- [Extract to read]

On 4/9/26 20:38, Olivier Dion wrote:
Thanks to everyone! I think that it was a good first BoF session. Like
mentioned, I was thinking of making a new one in about 3 months. I
think this make sense given the synchronization overhead of multiple
time-zone but also the speed at which Guile is developed. In the
meantime, discussions continue on Codeberg, IRC and the mailing lists!
Also I think that the Jitsi call worked well enough for all. I talked
at the beginning of finding an alternative where we could move around
rooms, but really I don't think that's necessary for now.
I've made a short summary of what was discussed during the BoF. I did
not take notes during the vent so I certainly forgot something here:
- The usage of the meta-commands ,expand and ,optimize
- The usage of the meta-command ,option and an example of its usage
with ,option optimization-level N
- Missing examples for REPL meta-commands in the documentation
- Discussions about the upcoming utf-8 merge
- Bumping of minimal version of bdwgc
- Potential change in releasing numbering semantic (Y vs Z releases)
- Missing bits for compiling modules in a reproducible way
- Macro-expansions and having a macro-stepper for debugging
- Tricks for debugging macros by quoting every cases in it
- Better backtrace à la BLUE with possibly a new API for it
- Problem with using @@ with optimized .go files
- Adding compiler hints such as `do-not-inline'
- Finding a path to make a Guile project self-contained as a single
binary
Also, at the peak of the event, we were 21 I think. On Easter Monday!
Overall, I think that around different 30 peoples joined in total.
Thanks,
Olivier
Hi Olivier!

- [Work to be completed] Summarize the message above about the first Guile BoF session in two sentences.

- [Supplied material]
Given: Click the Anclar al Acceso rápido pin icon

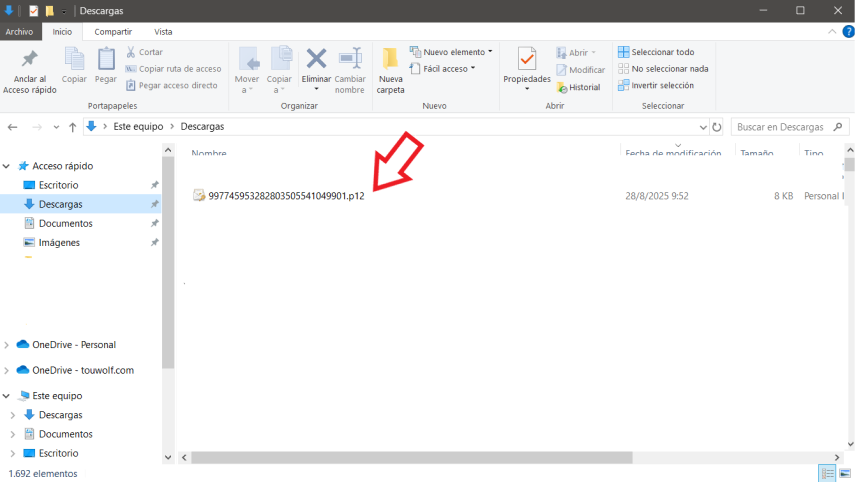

- [Response to this exercise] After thanking everyone for a first BoF session held over a Jitsi call that worked well enough, the writer proposes holding another in about three months while discussions continue on Codeberg, IRC and the mailing lists. A short summary lists the topics discussed, including REPL meta-commands, the upcoming UTF-8 merge, reproducible module compilation, macro debugging and better backtraces, and the writer thinks about 21 people attended at the peak and around 30 joined in total.